Repeat each entry exactly; omit all pictures.
--- Given entries Enclosed Below ---
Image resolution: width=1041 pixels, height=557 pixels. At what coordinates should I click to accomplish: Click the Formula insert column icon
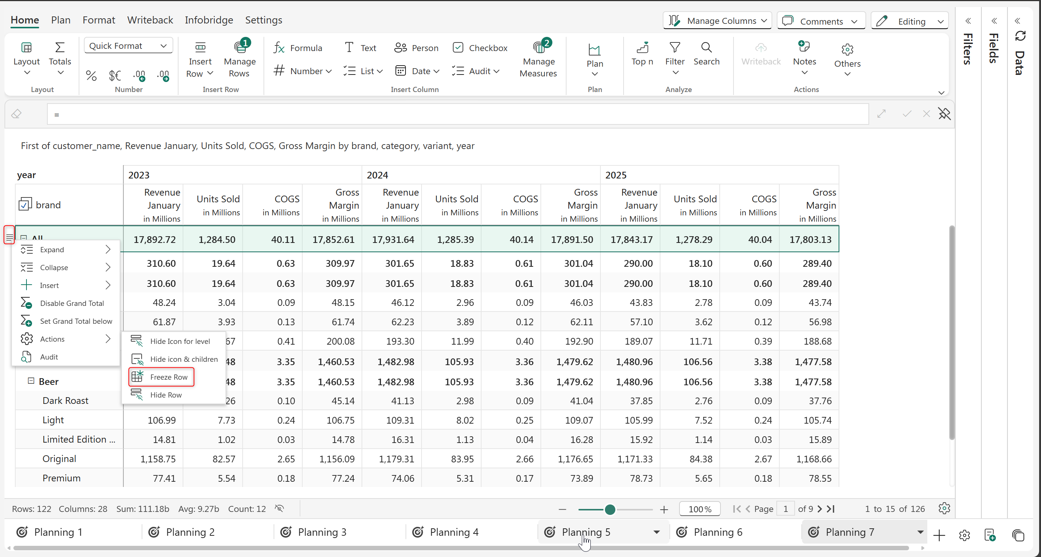point(279,48)
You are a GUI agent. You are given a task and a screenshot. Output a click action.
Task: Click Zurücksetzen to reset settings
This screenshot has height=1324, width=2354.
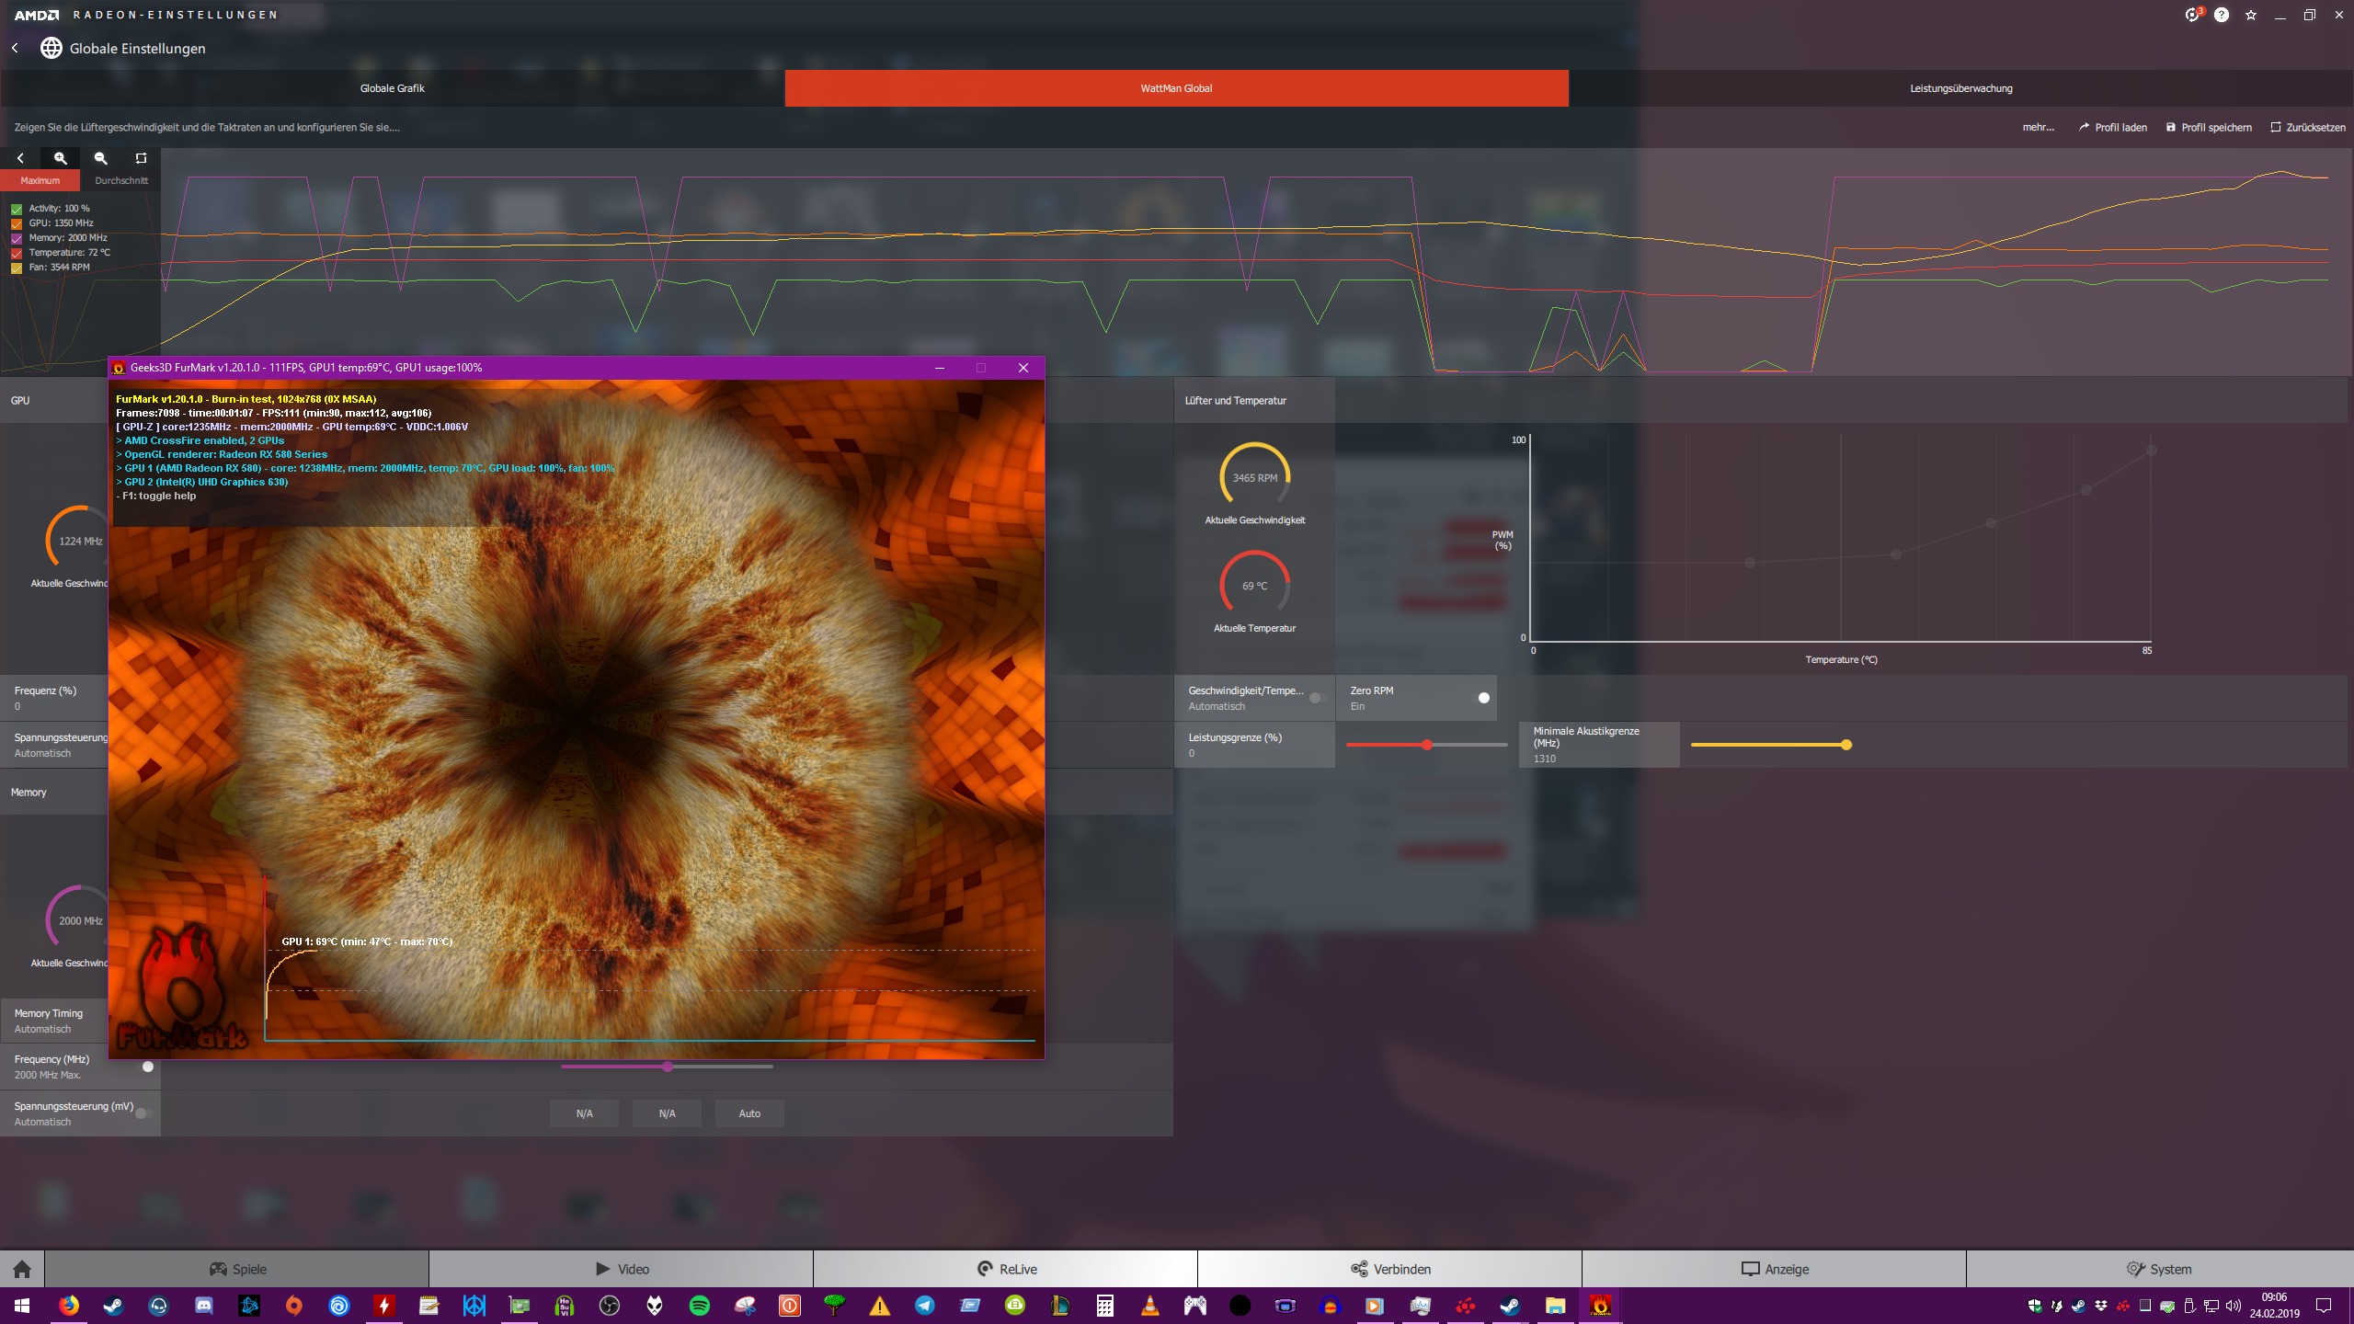2308,127
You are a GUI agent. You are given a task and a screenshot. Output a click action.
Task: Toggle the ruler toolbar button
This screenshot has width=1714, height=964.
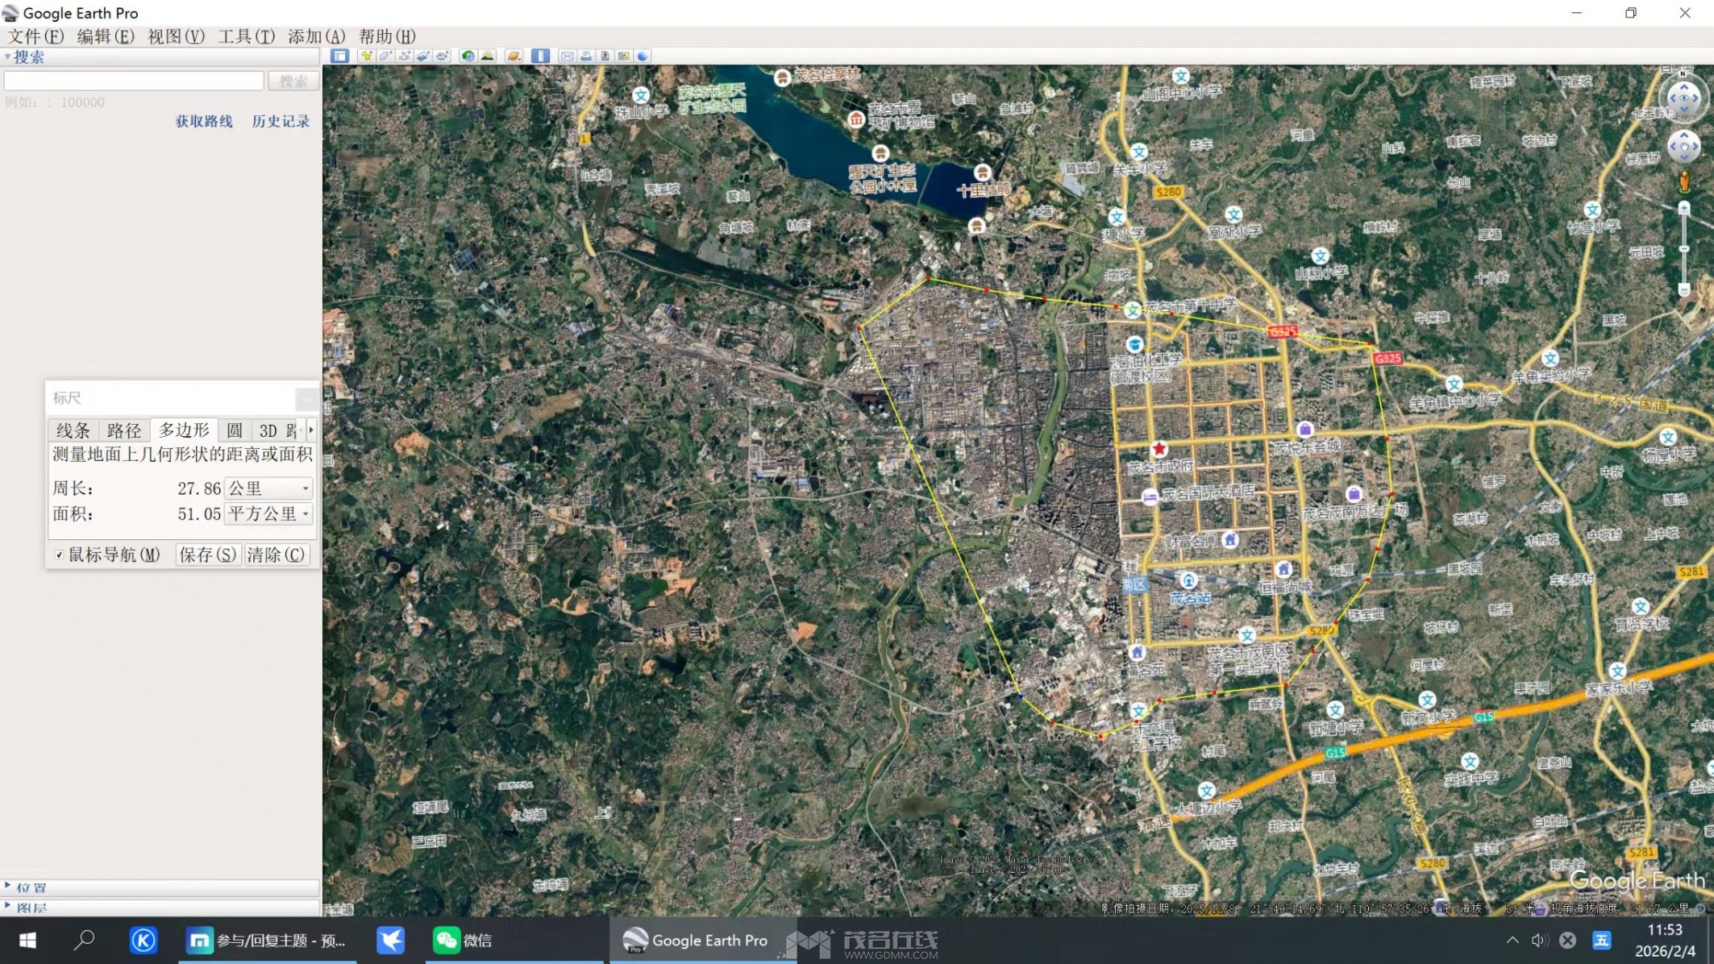click(x=541, y=56)
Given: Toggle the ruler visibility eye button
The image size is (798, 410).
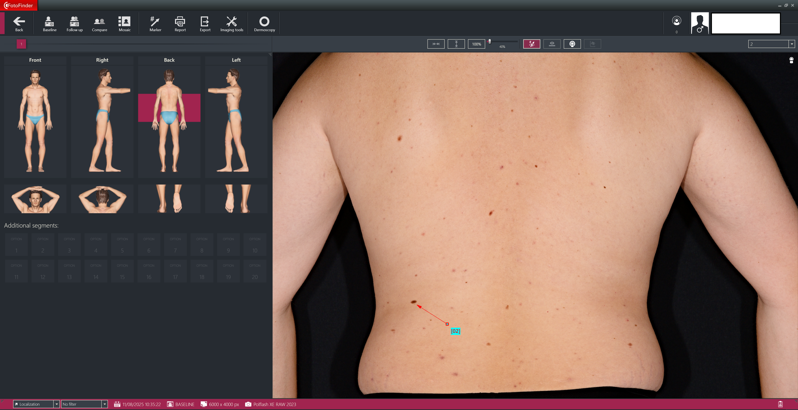Looking at the screenshot, I should (x=552, y=44).
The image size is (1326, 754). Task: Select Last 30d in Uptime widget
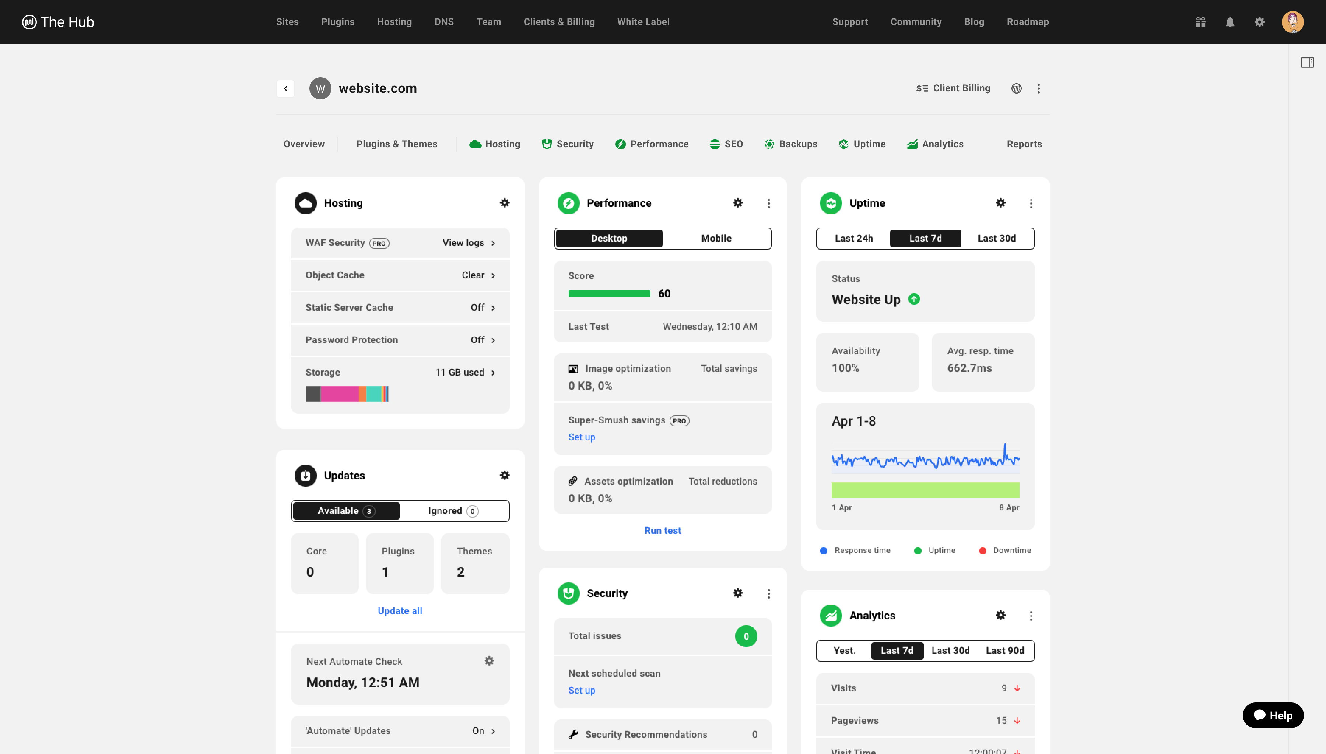click(997, 238)
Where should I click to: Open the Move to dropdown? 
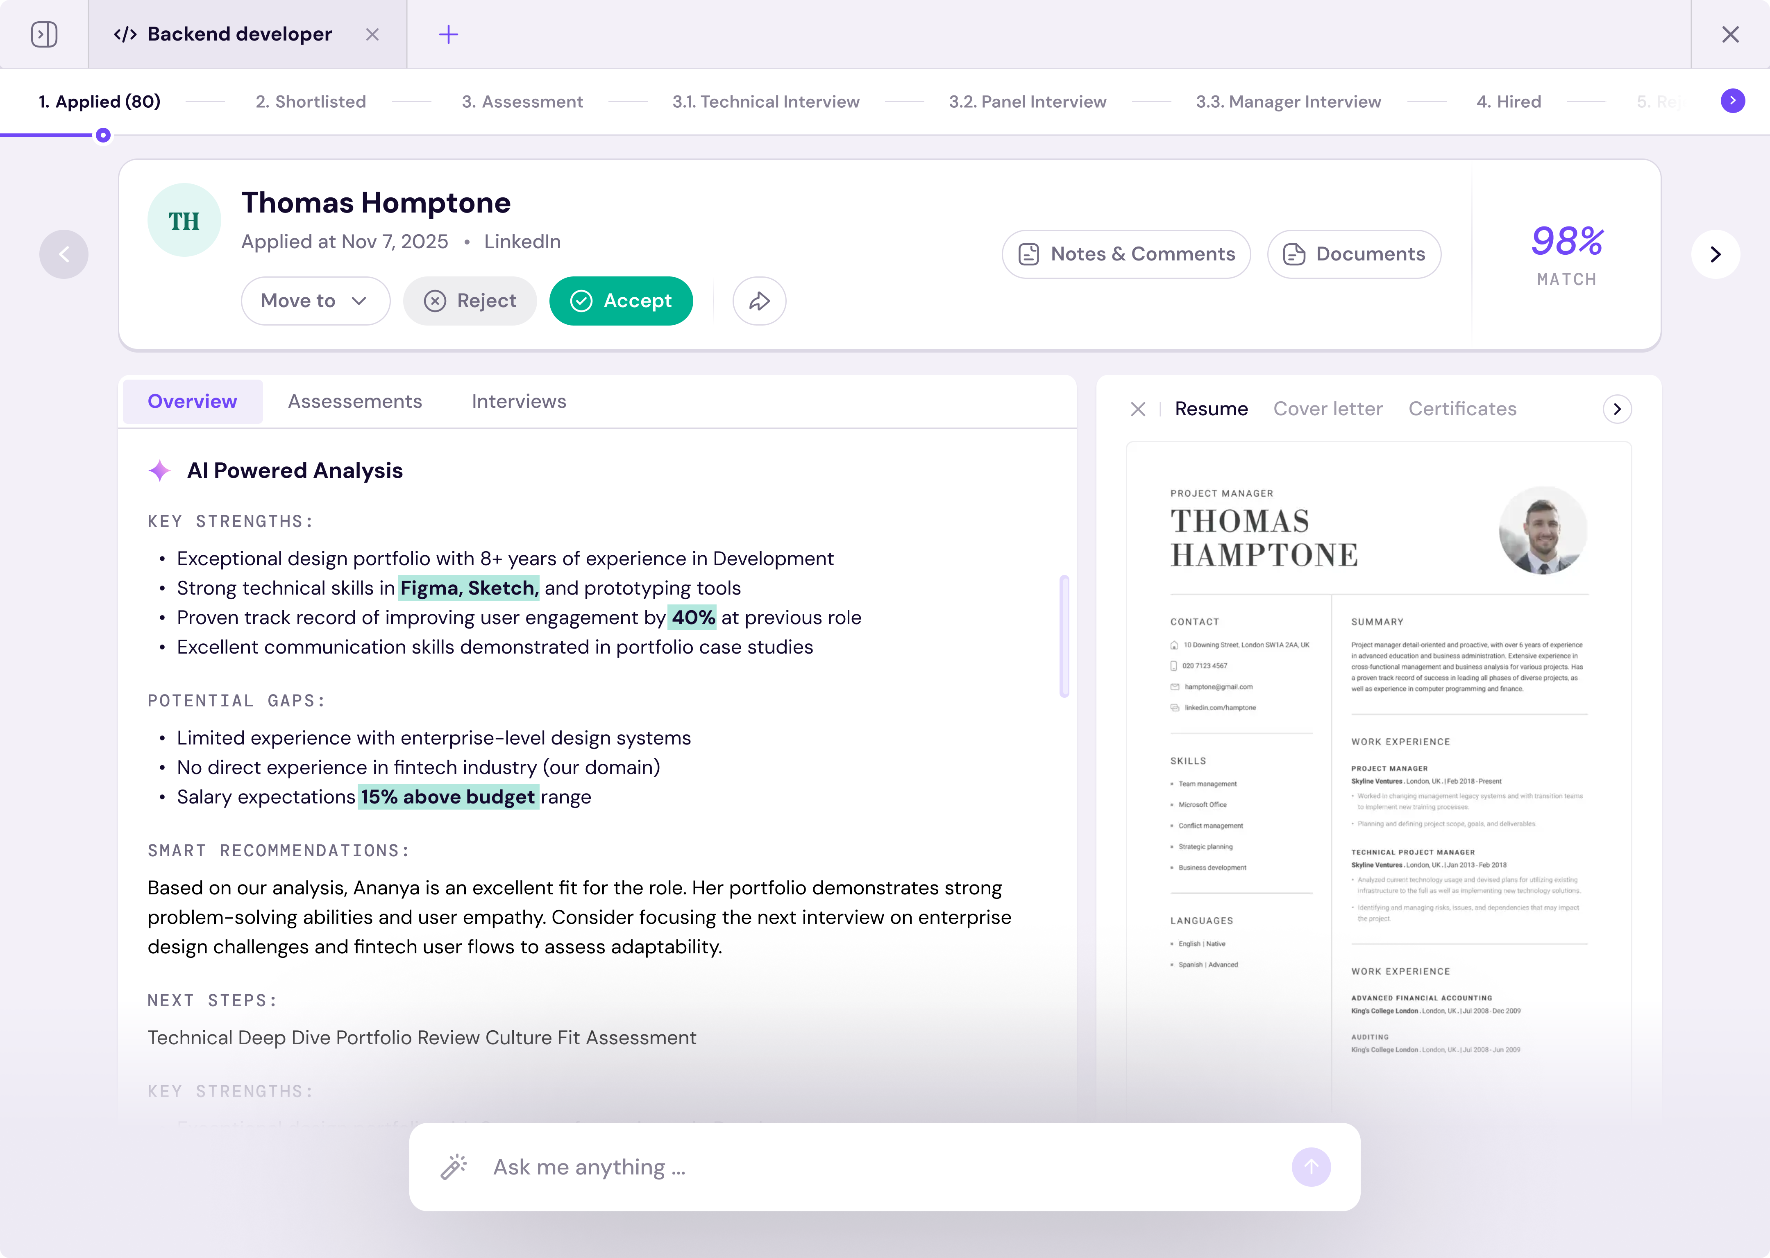tap(315, 301)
--- End of Enclosed Given entries ---
| Reply to the task |
Image resolution: width=1041 pixels, height=557 pixels. At what coordinates should I click to accomplish: Click the Formula insert column icon
point(279,48)
You are a GUI agent. You are given a task and a screenshot. Output a click action.
Task: Click Zurücksetzen to reset settings
This screenshot has height=1324, width=2354.
2308,127
You are a GUI agent. You are given a task and a screenshot. Output a click action.
Task: Toggle the ruler toolbar button
This screenshot has width=1714, height=964.
click(x=541, y=56)
Given: Toggle the ruler visibility eye button
The image size is (798, 410).
Looking at the screenshot, I should (x=552, y=44).
The image size is (1326, 754). Task: Select Last 30d in Uptime widget
click(997, 238)
Where should I click to: Open the Move to dropdown? 
tap(315, 301)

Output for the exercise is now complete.